Apache Doris is an MPP-based real-time analytics database. In HertzBeat, Doris can be used to store:

  • Metrics history data (hzb_history)
  • Log data (hzb_log)

⚠️ If you do not configure a time-series database, only the last hour of historical data is retained.

If you already have a Doris cluster, skip directly to the YML configuration section.

Install Doris (Optional)

You can deploy Doris by package or Docker. For production, follow the official deployment guide:

For HertzBeat integration, ensure at least:

  • FE MySQL service port is reachable (default 9030)
  • FE HTTP service port is reachable (default 8030)

Note: Install MySQL JDBC Driver Jar

Prerequisites

  1. Doris FE and BE are running normally.
  2. HertzBeat can access:
    • FE MySQL port (default 9030) for metadata/query
    • FE HTTP port (default 8030) for Stream Load
  3. The configured Doris user has permission to create database/table and insert/query data.

Configure Doris in HertzBeat application.yml

  1. Edit hertzbeat/config/application.yml.

    For Docker deployment, mount the config file from host. For package deployment, modify hertzbeat/config/application.yml directly.

  2. Configure warehouse.store.doris (Production Environment Recommended using Stream Load Mode):

warehouse:
store:
doris:
enabled: true
# FE MySQL endpoint
url: jdbc:mysql://127.0.0.1:9030
username: root
password:

table-config:
# Enable dynamic partition for automatic expiration
enable-partition: true
# HOUR / DAY / MONTH
partition-time-unit: DAY
# Number of history partitions to keep
partition-retention-days: 30
# Number of future partitions to pre-create
partition-future-days: 3
buckets: 8
replication-num: 3

pool-config:
minimum-idle: 5
maximum-pool-size: 20
connection-timeout: 30000

write-config:
# Strongly recommend stream mode in production for high throughput
write-mode: stream
batch-size: 1000
flush-interval: 5
stream-load-config:
# FE HTTP port
http-port: ":8030"
timeout: 60
max-bytes-per-batch: 10485760
# For complex networks (K8s/cross-domain): direct / public / private
redirect-policy: ""

Switching to Stream Load Mode

Production Environment Configuration

For production deployments, strongly recommend using Stream Load mode to ensure high-performance large-scale writes.

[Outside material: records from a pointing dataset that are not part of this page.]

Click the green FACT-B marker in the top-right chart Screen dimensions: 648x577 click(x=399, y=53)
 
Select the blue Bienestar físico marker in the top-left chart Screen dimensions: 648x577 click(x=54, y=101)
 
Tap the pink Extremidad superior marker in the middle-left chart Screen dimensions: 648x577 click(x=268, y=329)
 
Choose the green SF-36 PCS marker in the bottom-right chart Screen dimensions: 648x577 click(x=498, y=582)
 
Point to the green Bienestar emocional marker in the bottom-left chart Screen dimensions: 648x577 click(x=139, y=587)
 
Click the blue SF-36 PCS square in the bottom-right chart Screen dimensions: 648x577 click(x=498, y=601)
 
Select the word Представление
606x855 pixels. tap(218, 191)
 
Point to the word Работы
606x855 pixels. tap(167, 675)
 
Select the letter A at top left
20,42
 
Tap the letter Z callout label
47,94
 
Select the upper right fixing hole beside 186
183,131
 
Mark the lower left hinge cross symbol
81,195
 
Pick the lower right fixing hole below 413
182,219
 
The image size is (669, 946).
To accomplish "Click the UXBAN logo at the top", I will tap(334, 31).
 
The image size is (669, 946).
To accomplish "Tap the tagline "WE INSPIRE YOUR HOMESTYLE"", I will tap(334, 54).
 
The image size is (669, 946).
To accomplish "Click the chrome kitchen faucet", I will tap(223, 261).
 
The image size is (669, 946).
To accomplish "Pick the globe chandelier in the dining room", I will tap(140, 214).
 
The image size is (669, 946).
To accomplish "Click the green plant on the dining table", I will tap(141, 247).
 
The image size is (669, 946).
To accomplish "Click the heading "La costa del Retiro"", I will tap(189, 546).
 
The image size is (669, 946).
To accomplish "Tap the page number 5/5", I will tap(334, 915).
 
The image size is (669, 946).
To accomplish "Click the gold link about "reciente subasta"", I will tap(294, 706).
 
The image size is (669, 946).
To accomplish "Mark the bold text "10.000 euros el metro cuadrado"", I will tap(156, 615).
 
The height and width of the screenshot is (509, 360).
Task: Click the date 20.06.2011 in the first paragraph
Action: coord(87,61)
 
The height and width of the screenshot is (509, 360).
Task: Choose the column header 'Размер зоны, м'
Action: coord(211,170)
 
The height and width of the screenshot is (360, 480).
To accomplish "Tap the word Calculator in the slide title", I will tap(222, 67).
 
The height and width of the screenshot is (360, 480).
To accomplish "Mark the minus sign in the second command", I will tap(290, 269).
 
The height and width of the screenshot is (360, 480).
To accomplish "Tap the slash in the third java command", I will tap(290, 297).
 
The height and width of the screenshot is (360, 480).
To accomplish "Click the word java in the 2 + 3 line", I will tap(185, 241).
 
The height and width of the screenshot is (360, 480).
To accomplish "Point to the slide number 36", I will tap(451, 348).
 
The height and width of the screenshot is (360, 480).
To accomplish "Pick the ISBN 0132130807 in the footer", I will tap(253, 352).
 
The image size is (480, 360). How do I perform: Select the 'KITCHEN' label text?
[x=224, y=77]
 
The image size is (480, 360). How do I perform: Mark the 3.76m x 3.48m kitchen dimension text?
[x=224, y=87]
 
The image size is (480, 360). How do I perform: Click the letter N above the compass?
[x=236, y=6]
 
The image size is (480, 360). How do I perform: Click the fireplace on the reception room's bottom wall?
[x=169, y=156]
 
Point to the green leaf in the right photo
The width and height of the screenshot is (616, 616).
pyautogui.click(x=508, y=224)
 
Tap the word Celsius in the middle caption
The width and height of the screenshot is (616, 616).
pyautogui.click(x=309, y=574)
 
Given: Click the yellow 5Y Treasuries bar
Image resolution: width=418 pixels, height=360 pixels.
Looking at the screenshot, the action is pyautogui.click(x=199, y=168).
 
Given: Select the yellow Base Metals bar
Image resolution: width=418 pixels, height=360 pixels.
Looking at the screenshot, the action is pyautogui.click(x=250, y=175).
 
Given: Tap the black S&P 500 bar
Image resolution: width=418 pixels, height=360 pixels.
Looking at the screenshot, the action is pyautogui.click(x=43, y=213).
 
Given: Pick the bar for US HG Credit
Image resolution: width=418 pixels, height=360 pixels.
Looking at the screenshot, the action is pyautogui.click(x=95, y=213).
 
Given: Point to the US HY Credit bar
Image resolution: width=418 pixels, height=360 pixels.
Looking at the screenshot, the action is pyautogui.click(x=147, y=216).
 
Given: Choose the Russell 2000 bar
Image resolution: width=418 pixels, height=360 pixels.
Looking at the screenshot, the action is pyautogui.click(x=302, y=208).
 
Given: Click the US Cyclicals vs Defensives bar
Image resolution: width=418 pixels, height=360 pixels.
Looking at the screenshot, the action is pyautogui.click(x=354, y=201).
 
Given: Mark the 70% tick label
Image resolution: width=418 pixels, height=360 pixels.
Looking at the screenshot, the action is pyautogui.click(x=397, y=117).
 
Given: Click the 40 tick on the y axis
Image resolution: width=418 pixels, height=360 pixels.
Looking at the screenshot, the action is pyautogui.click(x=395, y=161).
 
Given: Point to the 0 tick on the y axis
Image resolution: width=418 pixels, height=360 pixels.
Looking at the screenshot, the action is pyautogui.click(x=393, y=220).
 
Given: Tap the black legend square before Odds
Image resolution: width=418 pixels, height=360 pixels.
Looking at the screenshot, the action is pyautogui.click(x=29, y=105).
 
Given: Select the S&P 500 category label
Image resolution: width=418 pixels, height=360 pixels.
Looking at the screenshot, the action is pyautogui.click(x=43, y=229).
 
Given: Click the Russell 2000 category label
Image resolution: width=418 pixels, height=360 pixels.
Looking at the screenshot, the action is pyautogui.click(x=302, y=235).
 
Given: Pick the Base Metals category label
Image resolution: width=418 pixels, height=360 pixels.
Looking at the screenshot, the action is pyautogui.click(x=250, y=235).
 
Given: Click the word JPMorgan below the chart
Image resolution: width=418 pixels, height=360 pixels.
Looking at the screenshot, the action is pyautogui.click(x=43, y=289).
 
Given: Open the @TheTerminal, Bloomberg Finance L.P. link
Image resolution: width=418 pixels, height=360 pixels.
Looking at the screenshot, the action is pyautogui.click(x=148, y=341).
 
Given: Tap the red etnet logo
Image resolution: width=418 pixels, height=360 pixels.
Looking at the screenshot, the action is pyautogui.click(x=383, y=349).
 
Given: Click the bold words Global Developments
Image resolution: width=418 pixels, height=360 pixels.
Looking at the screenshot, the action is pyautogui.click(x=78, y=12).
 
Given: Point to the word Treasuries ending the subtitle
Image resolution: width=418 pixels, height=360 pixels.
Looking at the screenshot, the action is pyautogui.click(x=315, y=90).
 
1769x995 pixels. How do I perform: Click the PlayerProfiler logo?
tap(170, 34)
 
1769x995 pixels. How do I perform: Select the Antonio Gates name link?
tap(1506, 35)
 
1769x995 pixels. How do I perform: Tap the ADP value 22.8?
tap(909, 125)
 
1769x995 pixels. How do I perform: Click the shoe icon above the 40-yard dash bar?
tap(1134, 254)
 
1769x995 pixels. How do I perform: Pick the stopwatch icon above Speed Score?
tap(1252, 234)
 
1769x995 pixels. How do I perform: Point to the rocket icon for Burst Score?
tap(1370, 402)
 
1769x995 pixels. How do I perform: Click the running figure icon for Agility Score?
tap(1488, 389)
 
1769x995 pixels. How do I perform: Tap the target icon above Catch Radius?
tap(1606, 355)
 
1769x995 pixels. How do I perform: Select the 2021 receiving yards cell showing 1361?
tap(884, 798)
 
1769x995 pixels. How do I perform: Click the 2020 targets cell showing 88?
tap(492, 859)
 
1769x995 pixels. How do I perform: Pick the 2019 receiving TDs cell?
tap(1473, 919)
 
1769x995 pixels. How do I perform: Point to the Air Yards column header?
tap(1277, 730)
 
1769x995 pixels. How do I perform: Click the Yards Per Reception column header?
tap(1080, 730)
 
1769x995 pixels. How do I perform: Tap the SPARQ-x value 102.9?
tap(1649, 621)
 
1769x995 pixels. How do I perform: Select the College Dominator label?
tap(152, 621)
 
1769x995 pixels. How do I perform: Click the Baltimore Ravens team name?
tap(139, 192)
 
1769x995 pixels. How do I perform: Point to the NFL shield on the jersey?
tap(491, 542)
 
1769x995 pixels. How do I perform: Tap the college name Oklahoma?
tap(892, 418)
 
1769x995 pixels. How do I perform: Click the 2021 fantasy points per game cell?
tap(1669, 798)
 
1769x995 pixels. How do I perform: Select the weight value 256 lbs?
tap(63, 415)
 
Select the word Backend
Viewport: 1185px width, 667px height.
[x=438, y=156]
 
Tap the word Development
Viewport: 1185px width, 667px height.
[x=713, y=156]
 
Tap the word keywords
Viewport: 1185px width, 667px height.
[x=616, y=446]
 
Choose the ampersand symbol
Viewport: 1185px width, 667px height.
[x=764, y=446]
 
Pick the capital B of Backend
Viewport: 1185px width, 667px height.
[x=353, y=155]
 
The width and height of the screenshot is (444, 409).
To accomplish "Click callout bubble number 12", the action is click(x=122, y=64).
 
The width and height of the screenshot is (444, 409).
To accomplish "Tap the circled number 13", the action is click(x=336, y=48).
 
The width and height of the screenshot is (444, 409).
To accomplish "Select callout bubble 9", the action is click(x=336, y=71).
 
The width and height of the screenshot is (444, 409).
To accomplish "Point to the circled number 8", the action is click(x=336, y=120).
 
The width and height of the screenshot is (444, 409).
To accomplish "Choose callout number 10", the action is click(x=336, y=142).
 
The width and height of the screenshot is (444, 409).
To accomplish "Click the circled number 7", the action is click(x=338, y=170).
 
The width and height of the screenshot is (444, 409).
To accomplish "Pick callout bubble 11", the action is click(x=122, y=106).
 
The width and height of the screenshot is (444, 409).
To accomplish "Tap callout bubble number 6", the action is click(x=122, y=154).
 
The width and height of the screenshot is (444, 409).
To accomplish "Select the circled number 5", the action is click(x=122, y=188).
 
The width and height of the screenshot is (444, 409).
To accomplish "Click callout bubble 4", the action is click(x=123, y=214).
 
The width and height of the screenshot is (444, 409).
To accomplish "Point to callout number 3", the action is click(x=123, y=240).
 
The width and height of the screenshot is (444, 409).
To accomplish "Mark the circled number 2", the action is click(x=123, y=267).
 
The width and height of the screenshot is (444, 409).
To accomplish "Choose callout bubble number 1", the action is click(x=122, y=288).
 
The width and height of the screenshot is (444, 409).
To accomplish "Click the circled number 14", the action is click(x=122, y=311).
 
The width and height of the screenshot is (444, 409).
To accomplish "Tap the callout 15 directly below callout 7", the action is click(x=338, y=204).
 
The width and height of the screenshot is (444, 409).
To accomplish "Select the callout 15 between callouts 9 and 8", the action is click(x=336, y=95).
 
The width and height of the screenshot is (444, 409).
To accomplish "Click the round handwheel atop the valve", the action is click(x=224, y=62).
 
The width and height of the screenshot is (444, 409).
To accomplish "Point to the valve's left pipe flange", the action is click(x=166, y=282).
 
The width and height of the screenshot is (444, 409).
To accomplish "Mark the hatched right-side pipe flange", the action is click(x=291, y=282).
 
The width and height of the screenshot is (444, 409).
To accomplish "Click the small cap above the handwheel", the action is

Stream Load writes directly to Doris storage layer, providing better throughput improvement compared to JDBC mode.

Pre-Switch Checklist

  1. Network Reachability

    • Ensure HertzBeat can access Doris FE HTTP port (default 8030)
    • If direct connection is not possible, configure BE endpoint labels in Doris
  2. Special Configuration for Complex Network Scenarios

    In K8s, cross-domain, or load-balanced environments, Stream Load's redirect mechanism requires special attention:

    • FE redirects requests to an available BE, which must be reachable from HertzBeat
    • Control returned BE address type via redirect-policy:
      • direct: Direct BE IP connection
      • public: Use public IP (cloud environments)
      • private: Use private IP (private networks)
      • Leave empty to use Doris default policy

    Reference: Doris Stream Load in Complex Networks

Switching Steps

  1. Modify Configuration File

    Edit hertzbeat/config/application.yml and change write-mode to stream:

    warehouse:
    store:
    doris:
    write-config:
    write-mode: stream # Change here: from jdbc to stream
    stream-load-config:
    http-port: ":8030"
    timeout: 60
    max-bytes-per-batch: 10485760
    redirect-policy: "" # Configure if complex network
  2. Restart HertzBeat Service

  3. Verify Successful Switch

Check HertzBeat logs for Stream Load messages

Common Switching Questions

Q: Do I need to rebuild tables after switching?

A: No. Stream Load and JDBC modes use the same table structure, fully compatible.

Q: Will data be lost when switching from JDBC to Stream Load?

A: No. Both write modes are independent, historical data remains unchanged.

Q: How do I rollback if Stream Load fails?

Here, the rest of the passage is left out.